Objetivo do exercício
Consegue reproduzir na íntegra, sem qualquer alteração, o texto sobre a queda do Grupo Espírito Santo?

Documento de origem

É um puzzle com muitas peças, como lhe chamou o líder da Semapa, Pedro Queiroz Pereira. Muitas deixaram de encaixar. O ex-acionista da ES Control, de onde saiu em Novembro de 2013, apercebeu-se que o Grupo Espírito Santo (GES) tinha problemas “há muitos e muitos anos”.
Não haverá, no entanto, uma data ou um acontecimento responsável pela queda do império. Foram vários. De nenhum Zeinal Bava, figura que se tornou central no caso, se apercebeu. “Ninguém pensava que o BES podia falir”.
Mas se no mundo dos negócios até podia haver conversas em surdina nos corredores, há agora a certeza de que o Banco de Portugal sabia do caso pelo menos desde Outubro de 2013. Ou seja, quase um ano antes de o banco ser “resolvido”.

[Excerto do conjunto de dados]
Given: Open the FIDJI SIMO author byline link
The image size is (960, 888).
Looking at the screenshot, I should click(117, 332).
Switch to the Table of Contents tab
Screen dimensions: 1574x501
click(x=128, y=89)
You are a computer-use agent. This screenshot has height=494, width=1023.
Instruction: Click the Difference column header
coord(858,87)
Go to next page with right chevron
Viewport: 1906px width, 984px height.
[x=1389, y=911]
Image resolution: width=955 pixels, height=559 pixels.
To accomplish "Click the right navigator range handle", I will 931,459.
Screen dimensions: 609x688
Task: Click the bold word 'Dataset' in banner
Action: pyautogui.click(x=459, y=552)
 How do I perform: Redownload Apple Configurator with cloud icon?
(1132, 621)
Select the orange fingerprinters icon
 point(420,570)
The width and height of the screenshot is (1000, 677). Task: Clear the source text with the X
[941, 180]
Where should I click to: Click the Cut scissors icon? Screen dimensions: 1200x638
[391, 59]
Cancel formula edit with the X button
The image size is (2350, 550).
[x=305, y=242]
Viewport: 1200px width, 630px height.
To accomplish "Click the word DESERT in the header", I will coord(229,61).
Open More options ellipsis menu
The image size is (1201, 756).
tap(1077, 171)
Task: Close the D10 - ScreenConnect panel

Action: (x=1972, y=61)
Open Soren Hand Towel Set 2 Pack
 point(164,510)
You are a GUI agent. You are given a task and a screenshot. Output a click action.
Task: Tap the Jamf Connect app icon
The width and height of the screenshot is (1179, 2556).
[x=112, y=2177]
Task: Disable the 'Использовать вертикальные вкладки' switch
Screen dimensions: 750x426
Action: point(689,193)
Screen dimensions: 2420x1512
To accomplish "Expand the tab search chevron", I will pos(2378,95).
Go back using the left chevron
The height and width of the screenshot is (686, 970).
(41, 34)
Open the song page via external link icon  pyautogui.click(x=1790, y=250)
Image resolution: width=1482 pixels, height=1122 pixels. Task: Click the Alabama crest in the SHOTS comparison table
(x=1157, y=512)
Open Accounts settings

A resposta
É um puzzle com muitas peças, como lhe chamou o líder da Semapa, Pedro Queiroz Pereira. Muitas deixaram de encaixar. O ex-acionista da ES Control, de onde saiu em Novembro de 2013, apercebeu-se que o Grupo Espírito Santo (GES) tinha problemas “há muitos e muitos anos”.
Não haverá, no entanto, uma data ou um acontecimento responsável pela queda do império. Foram vários. De nenhum Zeinal Bava, figura que se tornou central no caso, se apercebeu. “Ninguém pensava que o BES podia falir”.
Mas se no mundo dos negócios até podia haver conversas em surdina nos corredores, há agora a certeza de que o Banco de Portugal sabia do caso pelo menos desde Outubro de 2013. Ou seja, quase um ano antes de o banco ser “resolvido”.